Association of a polymorphism in a gene encoding a urate transporter with CKD progression.
机构信息
Clinical Epidemiology and Physiopathology of Renal Diseases and Hypertension, National Research Council, Institute of Biomedicine and Molecular Biology, Reggio, Calabria, Italy.
Clinical Epidemiology and Physiopathology of Renal Diseases and Hypertension, National Research Council, Institute of Biomedicine and Molecular Biology, Reggio, Calabria, Italy
出版信息
Clin J Am Soc Nephrol. 2014 Jun 6;9(6):1059-65. doi: 10.2215/CJN.11041013. Epub 2014 Apr 17.
BACKGROUND AND OBJECTIVES
Hyperuricemia predicts a high risk for CKD progression but there is no large clinical trial in humans indicating that this relationship is causal in nature. The rs734553 single-nucleotide polymorphism (SNP) of the GLUT9 urate transporter gene was strongly associated with uric acid (UA) levels in a large meta-analysis.
DESIGN, SETTING, PARTICIPANTS, & MEASUREMENTS: This prospective study adopted the Mendelian randomization approach. The rs734553 SNP was used as an instrumental variable to investigate the relationship between UA and renal outcomes in a cohort of 755 patients with CKD who were enrolled between October 18, 2005, and October 2, 2008. The association between the polymorphism and UA was preliminary confirmed in a series of 211 healthy volunteers enrolled between January 1, 2001, and July 12, 2011, from the same geographic area as the patients with CKD. The study end point was a composite renal-end point (i.e., >30% decrease in the GFR, dialysis, or transplantation). Patients were followed up for a median of 36 months.
RESULTS
In healthy individuals, serum UA levels were highest in homozygotes for the T allele (risk allele), intermediate in heterozygotes for the same allele, and lowest in those without the risk allele (P<0.001), but no such relationship was found in patients with CKD. In the CKD cohort, homozygotes (TT) and heterozygotes (GT) for the risk allele had a 2.35 times higher risk (hazard ratio, 2.35; 95% confidence interval, 1.25 to 4.42; P=0.008) of CKD progression. The risk for CKD progression by rs734553 remained unmodified in analyses adjusting for proteinuria, GFR, and other classical and CKD-peculiar risk factors.
CONCLUSIONS
A GLUT9 polymorphism, which is strongly associated with serum UA levels in healthy individuals of the general population with normal renal function, holds a strong predictive power for CKD progression. These findings are compatible with the hypothesis that the link between UA and CKD progression is causal in nature.
背景和目的
高尿酸血症预示着 CKD 进展的高风险,但目前尚无大型临床试验表明这种关系具有因果关系。在一项大型荟萃分析中,GLUT9 尿酸转运蛋白基因的 rs734553 单核苷酸多态性(SNP)与尿酸(UA)水平密切相关。

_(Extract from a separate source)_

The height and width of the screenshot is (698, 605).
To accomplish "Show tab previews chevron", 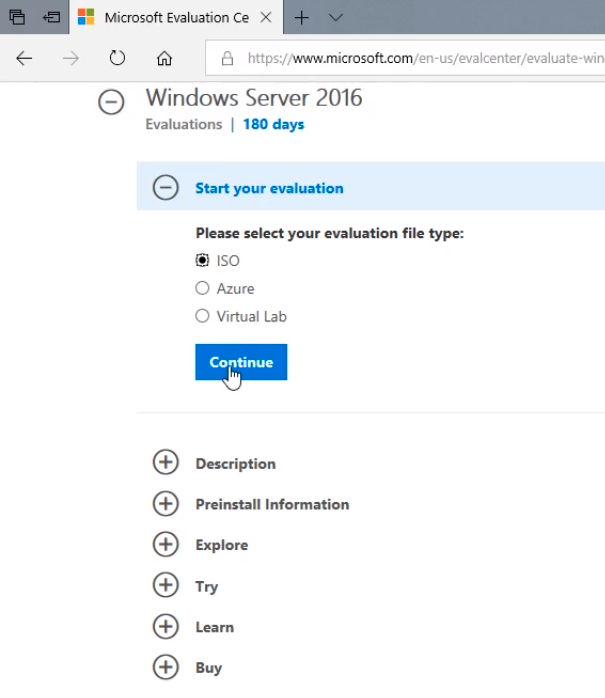I will coord(336,18).
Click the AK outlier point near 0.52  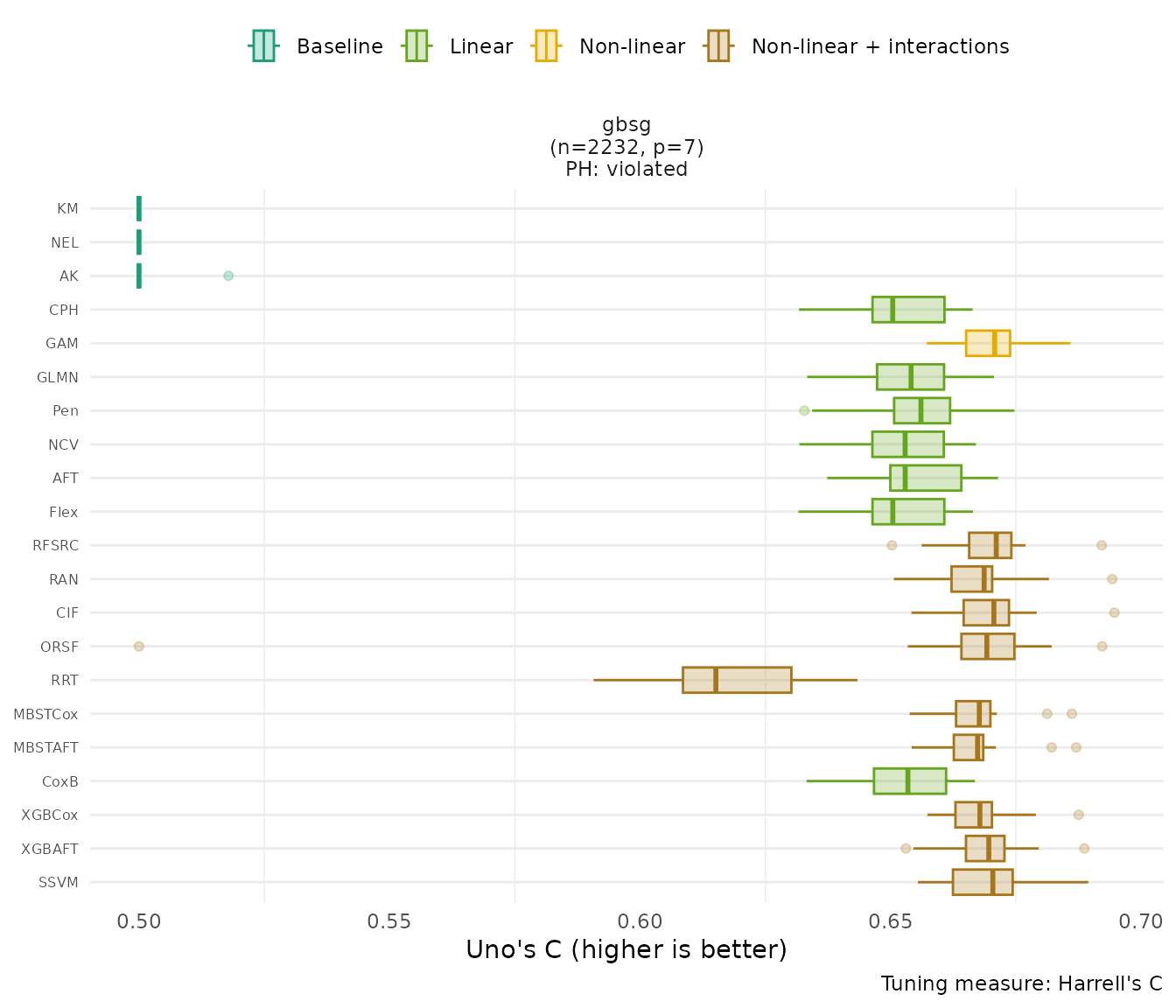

设计、地点、参与者和测量:本前瞻性研究采用孟德尔随机化方法。rs734553 SNP 被用作工具变量,以调查 755 例 CKD 患者队列中 UA 与肾脏结局之间的关系,这些患者于 2005 年 10 月 18 日至 2008 年 10 月 2 日入组。该多态性与 UA 的相关性在 2001 年 1 月 1 日至 2011 年 7 月 12 日期间从同一地理区域招募的 211 例健康志愿者的一系列研究中得到初步证实。研究终点是复合肾脏终点(即,GFR 下降>30%、透析或移植)。中位随访时间为 36 个月。
结果
在健康个体中,携带 T 等位基因(风险等位基因)的纯合子血清 UA 水平最高,携带相同等位基因的杂合子血清 UA 水平居中,而不携带风险等位基因的个体血清 UA 水平最低(P<0.001),但在 CKD 患者中未发现这种关系。在 CKD 队列中,携带风险等位基因的纯合子(TT)和杂合子(GT)发生 CKD 进展的风险增加 2.35 倍(风险比,2.35;95%置信区间,1.25 至 4.42;P=0.008)。在调整蛋白尿、GFR 和其他经典及 CKD 特有的危险因素后,rs734553 对 CKD 进展的风险仍未改变。
结论
在肾功能正常的一般人群中,与健康个体血清 UA 水平密切相关的 GLUT9 多态性对 CKD 进展具有很强的预测能力。这些发现与 UA 与 CKD 进展之间的因果关系假说一致。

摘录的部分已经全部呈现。